This direct relationship between the positions of peaks A and B and the dynamic behaviour of molecule is confirmed as shown in Figure 6(b), which enables us to estimate the dynamic behaviour of the constituent liquid molecules, i.e., the molecular vibrations of the molecules in the liquid are more intense for larger A–B peak splitting and weaker for smaller A–B peak splitting.

Through this study, we succeeded in elucidating the relationship between the dynamic behaviour of the molecules in a liquid and its core-loss spectrum. The basis for the dynamic information in the core-loss spectrum is the large differences in time scale for each phenomenon as described above. Although the dynamic information in the core-loss spectrum is smoothed by the averaging of the spectra, we demonstrated that dynamic behaviour is available in the averaged spectrum using suitable spectral calculations.

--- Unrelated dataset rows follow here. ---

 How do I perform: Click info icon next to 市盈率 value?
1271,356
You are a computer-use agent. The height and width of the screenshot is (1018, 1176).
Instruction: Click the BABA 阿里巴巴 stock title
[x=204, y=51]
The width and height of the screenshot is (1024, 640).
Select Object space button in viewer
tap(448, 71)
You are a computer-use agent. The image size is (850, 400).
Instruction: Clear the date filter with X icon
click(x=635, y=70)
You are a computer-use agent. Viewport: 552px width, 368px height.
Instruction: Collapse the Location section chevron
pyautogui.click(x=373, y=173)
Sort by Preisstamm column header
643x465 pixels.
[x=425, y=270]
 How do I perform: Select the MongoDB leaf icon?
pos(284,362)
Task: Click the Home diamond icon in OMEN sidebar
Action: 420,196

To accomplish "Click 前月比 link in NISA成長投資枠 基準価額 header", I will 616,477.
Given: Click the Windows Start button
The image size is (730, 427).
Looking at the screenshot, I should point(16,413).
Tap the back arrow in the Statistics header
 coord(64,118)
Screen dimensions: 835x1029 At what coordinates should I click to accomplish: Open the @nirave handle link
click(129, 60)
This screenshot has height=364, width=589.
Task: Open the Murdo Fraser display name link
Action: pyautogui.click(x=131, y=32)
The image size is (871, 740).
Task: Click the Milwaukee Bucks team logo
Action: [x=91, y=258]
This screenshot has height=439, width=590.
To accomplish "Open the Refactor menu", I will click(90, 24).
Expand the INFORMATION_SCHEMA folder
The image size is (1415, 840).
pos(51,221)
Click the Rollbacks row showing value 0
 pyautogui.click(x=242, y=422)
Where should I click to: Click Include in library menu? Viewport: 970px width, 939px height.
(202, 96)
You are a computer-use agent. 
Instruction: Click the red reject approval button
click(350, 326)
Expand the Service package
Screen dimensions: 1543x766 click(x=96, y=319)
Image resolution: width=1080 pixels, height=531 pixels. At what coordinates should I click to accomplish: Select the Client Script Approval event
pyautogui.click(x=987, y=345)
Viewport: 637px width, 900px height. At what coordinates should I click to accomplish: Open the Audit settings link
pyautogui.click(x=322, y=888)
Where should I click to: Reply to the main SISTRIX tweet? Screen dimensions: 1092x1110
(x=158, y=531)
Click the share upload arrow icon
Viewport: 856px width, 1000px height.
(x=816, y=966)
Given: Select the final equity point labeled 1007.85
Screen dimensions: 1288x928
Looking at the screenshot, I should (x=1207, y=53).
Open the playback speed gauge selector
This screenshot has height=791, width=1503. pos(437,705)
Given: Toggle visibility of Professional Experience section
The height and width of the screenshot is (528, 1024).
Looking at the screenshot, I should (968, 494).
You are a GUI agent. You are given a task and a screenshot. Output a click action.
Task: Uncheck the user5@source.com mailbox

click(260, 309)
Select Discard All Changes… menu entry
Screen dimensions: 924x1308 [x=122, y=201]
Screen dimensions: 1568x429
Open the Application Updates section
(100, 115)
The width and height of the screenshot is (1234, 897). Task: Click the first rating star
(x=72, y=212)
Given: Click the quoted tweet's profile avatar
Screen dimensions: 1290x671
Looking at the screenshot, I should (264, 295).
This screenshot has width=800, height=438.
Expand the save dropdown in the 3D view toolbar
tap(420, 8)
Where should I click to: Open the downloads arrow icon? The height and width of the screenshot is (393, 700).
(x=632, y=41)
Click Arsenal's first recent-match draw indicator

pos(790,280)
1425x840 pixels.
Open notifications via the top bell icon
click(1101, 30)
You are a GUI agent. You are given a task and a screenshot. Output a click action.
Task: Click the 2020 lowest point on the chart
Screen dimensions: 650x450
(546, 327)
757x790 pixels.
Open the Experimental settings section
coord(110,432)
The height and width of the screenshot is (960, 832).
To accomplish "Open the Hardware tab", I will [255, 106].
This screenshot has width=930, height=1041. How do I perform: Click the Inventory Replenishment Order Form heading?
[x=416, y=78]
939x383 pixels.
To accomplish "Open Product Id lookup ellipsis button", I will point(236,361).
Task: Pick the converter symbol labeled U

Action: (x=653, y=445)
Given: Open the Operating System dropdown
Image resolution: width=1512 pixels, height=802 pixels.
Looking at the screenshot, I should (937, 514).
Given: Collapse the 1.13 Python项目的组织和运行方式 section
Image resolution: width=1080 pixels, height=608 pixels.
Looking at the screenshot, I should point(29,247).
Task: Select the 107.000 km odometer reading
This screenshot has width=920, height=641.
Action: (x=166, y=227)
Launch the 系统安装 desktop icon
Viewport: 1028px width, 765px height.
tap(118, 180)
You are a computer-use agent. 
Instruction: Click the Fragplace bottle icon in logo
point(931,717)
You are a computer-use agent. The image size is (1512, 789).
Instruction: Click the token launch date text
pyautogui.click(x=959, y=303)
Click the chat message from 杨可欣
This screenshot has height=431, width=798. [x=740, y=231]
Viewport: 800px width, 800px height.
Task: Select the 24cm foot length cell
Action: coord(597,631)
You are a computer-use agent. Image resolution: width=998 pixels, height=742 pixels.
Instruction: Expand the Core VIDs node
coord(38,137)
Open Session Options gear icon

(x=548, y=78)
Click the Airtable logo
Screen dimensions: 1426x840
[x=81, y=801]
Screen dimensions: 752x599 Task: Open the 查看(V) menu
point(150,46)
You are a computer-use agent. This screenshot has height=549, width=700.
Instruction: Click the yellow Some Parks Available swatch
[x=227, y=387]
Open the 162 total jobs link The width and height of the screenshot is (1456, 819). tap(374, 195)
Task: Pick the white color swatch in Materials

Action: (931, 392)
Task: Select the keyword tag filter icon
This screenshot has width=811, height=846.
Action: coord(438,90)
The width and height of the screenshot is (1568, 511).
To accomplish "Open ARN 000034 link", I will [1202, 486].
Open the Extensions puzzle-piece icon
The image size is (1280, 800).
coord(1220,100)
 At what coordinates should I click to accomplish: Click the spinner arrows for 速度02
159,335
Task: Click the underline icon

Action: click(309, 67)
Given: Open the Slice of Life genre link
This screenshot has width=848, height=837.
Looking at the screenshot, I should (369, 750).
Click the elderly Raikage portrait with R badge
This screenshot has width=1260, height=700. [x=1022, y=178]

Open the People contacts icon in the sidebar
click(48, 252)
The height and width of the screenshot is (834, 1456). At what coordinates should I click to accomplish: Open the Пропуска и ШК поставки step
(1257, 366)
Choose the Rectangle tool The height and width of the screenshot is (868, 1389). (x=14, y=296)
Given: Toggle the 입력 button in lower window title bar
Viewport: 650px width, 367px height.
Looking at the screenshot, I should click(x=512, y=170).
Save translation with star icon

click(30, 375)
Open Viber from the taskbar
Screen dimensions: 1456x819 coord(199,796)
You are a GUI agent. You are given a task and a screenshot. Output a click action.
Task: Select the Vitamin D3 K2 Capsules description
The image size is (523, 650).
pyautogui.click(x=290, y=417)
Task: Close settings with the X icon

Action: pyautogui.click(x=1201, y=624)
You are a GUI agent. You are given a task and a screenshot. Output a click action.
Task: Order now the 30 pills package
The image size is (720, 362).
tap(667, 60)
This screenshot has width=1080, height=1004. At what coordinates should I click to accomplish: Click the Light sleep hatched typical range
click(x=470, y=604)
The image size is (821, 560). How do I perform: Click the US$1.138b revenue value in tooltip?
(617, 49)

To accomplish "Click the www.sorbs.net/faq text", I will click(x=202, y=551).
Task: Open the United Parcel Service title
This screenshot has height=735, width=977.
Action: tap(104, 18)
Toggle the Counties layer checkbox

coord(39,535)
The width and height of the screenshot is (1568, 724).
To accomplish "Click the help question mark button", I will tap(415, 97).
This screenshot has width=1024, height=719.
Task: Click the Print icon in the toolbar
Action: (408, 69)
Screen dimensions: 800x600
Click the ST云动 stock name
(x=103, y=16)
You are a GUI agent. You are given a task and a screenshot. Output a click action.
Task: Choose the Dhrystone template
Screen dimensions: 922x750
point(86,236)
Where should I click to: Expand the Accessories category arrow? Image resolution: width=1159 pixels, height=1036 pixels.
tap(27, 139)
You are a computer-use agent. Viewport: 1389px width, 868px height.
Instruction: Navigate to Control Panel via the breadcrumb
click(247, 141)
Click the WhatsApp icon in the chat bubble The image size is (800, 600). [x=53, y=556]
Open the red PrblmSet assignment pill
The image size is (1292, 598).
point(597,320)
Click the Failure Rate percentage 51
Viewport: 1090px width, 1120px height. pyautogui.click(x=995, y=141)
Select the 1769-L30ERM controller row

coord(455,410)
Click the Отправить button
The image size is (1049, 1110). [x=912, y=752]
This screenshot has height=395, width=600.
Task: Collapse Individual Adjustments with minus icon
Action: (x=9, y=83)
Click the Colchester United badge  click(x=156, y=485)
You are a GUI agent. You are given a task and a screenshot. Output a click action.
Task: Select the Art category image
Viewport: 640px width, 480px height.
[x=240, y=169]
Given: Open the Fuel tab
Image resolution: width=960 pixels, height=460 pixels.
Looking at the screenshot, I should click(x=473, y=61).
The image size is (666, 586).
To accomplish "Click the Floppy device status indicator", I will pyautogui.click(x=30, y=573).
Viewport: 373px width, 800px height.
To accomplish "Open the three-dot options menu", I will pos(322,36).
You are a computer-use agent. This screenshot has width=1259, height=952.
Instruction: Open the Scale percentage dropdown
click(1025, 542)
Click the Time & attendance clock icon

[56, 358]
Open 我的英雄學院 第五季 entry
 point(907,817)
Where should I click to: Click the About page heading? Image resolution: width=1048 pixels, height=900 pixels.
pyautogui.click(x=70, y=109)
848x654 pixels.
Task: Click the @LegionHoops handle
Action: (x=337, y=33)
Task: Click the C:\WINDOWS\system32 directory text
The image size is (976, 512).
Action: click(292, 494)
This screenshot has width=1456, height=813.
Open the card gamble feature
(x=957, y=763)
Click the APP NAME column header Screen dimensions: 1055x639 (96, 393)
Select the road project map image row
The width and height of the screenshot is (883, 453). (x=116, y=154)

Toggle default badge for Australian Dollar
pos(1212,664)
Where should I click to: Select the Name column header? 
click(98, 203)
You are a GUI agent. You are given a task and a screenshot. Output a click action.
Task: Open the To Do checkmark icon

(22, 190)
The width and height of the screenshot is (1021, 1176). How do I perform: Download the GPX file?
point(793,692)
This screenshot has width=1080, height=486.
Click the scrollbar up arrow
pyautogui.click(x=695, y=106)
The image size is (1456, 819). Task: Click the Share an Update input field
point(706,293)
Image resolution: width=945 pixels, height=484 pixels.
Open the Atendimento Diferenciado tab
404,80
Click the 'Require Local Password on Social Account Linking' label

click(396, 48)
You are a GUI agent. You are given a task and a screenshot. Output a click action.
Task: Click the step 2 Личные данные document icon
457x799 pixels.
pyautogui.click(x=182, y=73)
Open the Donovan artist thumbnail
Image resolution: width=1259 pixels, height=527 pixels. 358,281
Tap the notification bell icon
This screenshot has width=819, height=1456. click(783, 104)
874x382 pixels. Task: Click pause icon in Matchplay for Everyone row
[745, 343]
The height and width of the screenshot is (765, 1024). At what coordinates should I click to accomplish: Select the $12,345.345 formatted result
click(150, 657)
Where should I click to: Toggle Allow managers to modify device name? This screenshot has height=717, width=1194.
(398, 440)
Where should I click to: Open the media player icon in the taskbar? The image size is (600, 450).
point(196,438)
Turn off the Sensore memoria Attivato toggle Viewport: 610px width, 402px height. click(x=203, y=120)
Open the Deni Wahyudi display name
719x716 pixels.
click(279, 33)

In summary, an effective method for estimating the dynamic behaviour of molecules in liquids using core-loss spectra was proposed based on a first-principles band structure calculation and an MD simulation. The first two peaks of the C K-edge of methanol are related to the different modes of C-O bonding and the splitting of these peaks changes with the magnitude of the dynamic behaviour of molecules. The present approach should be applicable to a wide range of liquids. Estimation of such dynamic behaviour in molecules using core-loss spectroscopy enables an in-depth understanding of the properties of a liquid based on high spatial resolution, temporal resolution and sensitivity. This high-resolution estimation of liquid properties should further facilitate a comprehensive understanding of chemical reactions and their related phenomena in liquids.

Methods

Computational procedures

A 2 × 2 × 1 supercell comprising the unit cell of solid methanol, which contains 16 methanol molecules, was used as the initial structure for the MD simulation15. An MD simulation using the empirical force field potential was performed to obtain the liquid structure and the COMPASS force field16 was employed in the MD calculations. The time step was set at 0.01 fs and the simulation time was set to 10 ps. The standard NPT ensemble was used: 1,000,000 steps were simulated at the respective temperatures. The MD simulation conditions were selected to reproduce the experimental properties of methanol, including the melting and boiling points as shown in Fig. S1.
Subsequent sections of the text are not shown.